== Excerpted text
Kismet was preparing to intervene again.
I was placed into a position that was the opposite of what I needed. I left teaching broken. It had been my lifelong dream to teach. I lived my dream, yet God (or kismet) had more in store for me. I struggled for several years to find my identity again. It had been so wrapped up in my job and when that was gone, I lost myself for quite awhile.
As long as we are persistence in our pursuit of our deepest destiny, we will continue to grow. We cannot choose the day or time when we will fully bloom. It happens in its own time. ~Denis Waitley
I started offering my tutoring services. Nothing.
I started blogging more to examine my journey and find a new path.
A few months into my year off, my son showed extreme signs of wear and tear on his love of learning. I had no idea what to make of it, but since I was off (kismet), we started homeschooling. It just….happened.
And then more kismet entered…..my blog.
And then the one that really rocked my world…..giftedness.
It was the answer to my son’s struggle and to my lifelong feeling of being different. It was the very reason kismet (or God) intervened in my life 40 years prior. Though I was led on quite a circuitous route, everything I learned along the way led me to where I am now. I firmly believe it was all part of the design for my life.
These days I’m still homeschooling and blogging. I’m also a gifted advocate and running a gifted adults group with nearly 400 members that I created.
I often think about how things just fell into my life during my times of struggle. Kismet intervened during every storm to point me to my true path and I let it guide me there.
Though I’m not longer in a classroom, my purpose hasn’t changed from the time I was 9 and searching for answers. I’m still that guide, that teacher trying to change the face of education for people like me. And I still believe in kismet.
====
== Given information
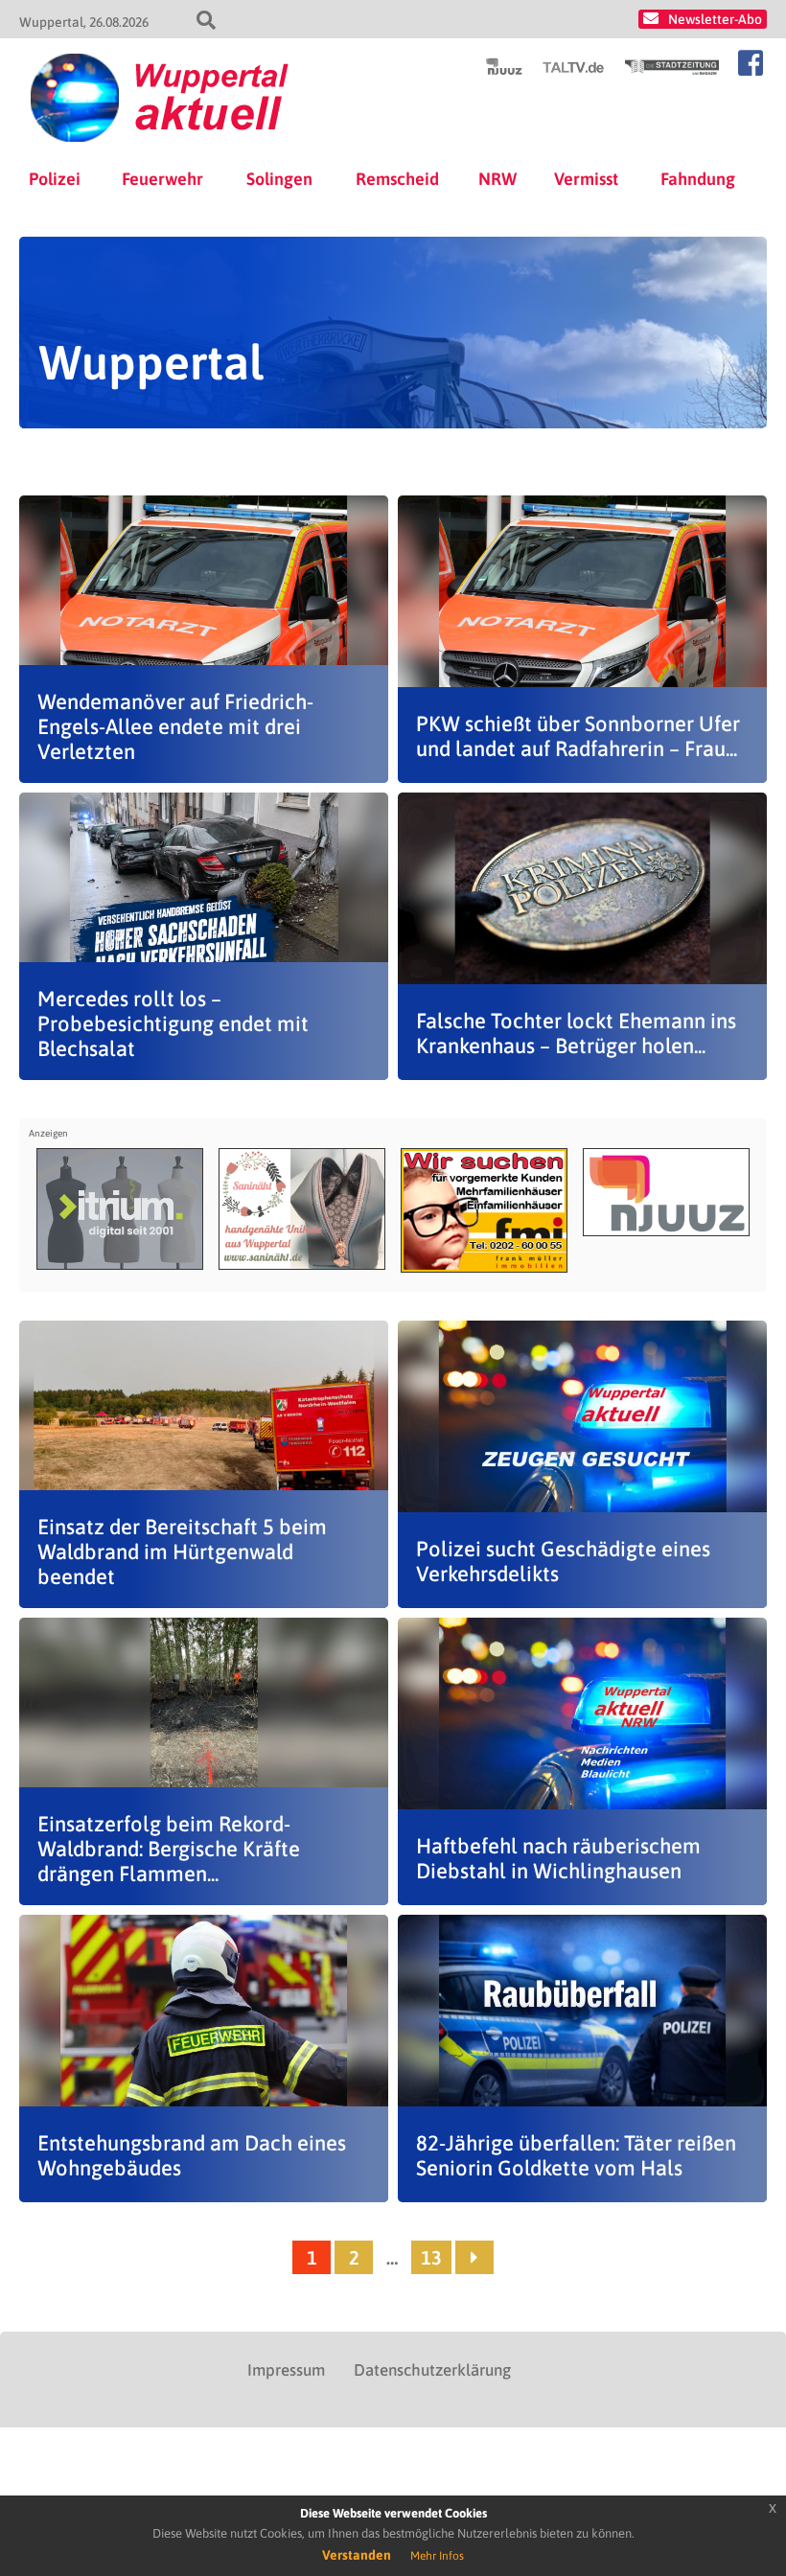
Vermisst (586, 179)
====
• Required actions
a - Reproduce the stretch of the kismet essay from "A few months" through "rocked my world…..giftedness.".
b - According to the kismet essay, about how many members belong to the gifted adults group that the writer created?
The data come from a separate source and are not connected to the kismet essay.

• Worked solutions
a -
A few months into my year off, my son showed extreme signs of wear and tear on his love of learning. I had no idea what to make of it, but since I was off (kismet), we started homeschooling. It just….happened.
And then more kismet entered…..my blog.
And then the one that really rocked my world…..giftedness.

b - Nearly 400 members.